Assessing Risks of the German Hydrogen Import Strategy for the Global South
The research project H2POLITICS analyzes the developmental, socio-ecological, technical and economic risks associated with Germany’s import-oriented National Hydrogen Strategy in countries of the Global South. In order to close gaps in the renewable energy mix and to achieve the Paris climate goals, green hydrogen (H2), i.e. hydrogen produced with electricity from renewable energy sources, is increasingly being dubbed as the hope of the energy transition. In order to close supply gaps and ensure a sufficient share of green hydrogen in the German energy mix, the National Hydrogen Strategy is targeting countries in the Global South as producers and exporters of green hydrogen.

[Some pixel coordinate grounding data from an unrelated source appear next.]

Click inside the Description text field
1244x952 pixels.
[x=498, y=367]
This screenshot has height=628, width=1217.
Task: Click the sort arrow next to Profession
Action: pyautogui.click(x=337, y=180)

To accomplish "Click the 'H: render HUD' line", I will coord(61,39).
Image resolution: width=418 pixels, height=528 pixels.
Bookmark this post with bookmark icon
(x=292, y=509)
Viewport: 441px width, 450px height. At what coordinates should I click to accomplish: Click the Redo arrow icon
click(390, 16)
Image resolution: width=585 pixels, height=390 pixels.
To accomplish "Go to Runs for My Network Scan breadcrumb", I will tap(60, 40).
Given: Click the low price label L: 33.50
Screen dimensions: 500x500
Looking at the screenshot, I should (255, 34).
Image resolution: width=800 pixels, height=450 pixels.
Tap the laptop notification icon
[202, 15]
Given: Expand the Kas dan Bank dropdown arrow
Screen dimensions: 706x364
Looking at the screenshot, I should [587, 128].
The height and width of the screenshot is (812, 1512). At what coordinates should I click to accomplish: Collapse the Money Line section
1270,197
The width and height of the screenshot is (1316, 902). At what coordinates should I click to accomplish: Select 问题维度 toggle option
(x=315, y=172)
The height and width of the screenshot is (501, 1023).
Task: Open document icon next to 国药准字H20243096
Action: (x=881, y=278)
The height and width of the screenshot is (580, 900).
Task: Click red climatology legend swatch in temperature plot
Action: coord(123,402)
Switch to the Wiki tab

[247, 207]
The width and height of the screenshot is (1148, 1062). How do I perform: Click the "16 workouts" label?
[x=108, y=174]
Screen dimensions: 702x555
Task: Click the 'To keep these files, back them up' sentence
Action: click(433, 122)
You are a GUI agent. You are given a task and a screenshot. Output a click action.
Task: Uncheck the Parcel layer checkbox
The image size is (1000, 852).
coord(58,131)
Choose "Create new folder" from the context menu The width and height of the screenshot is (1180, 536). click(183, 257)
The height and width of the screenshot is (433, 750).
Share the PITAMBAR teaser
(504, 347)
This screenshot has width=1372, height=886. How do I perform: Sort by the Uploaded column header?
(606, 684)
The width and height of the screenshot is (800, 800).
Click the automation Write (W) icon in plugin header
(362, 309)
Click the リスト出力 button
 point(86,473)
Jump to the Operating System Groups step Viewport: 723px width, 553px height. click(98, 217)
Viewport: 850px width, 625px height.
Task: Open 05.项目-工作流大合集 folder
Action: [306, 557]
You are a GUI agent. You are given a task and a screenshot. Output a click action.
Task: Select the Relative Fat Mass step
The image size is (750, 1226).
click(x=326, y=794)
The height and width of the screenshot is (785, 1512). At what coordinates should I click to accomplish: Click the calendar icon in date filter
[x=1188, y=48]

Current research programs focus on techno-economic aspects, such as electrolysis processes for hydrogen production, direct hydrogen applications in industry, and export potentials in possible producer countries. There is a lack of studies that examine the premises under which sustainable and developmentally responsible hydrogen production is possible in the Global South.
Closing this knowledge gap is important for building a global green hydrogen market, which is socially and environmentally just. Based on expertise in energy and development policy as well as engineering science, we explore risks associated with hydrogen production in countries of the Global South and investigate pathways to integrate hydrogen production in a developmentally sensible way and in line with the Sustainable Development Goals. Furthermore, H2POLITICS investigates which accompanying political measures and international forms of cooperation support must necessarily accompany sustainable hydrogen projects.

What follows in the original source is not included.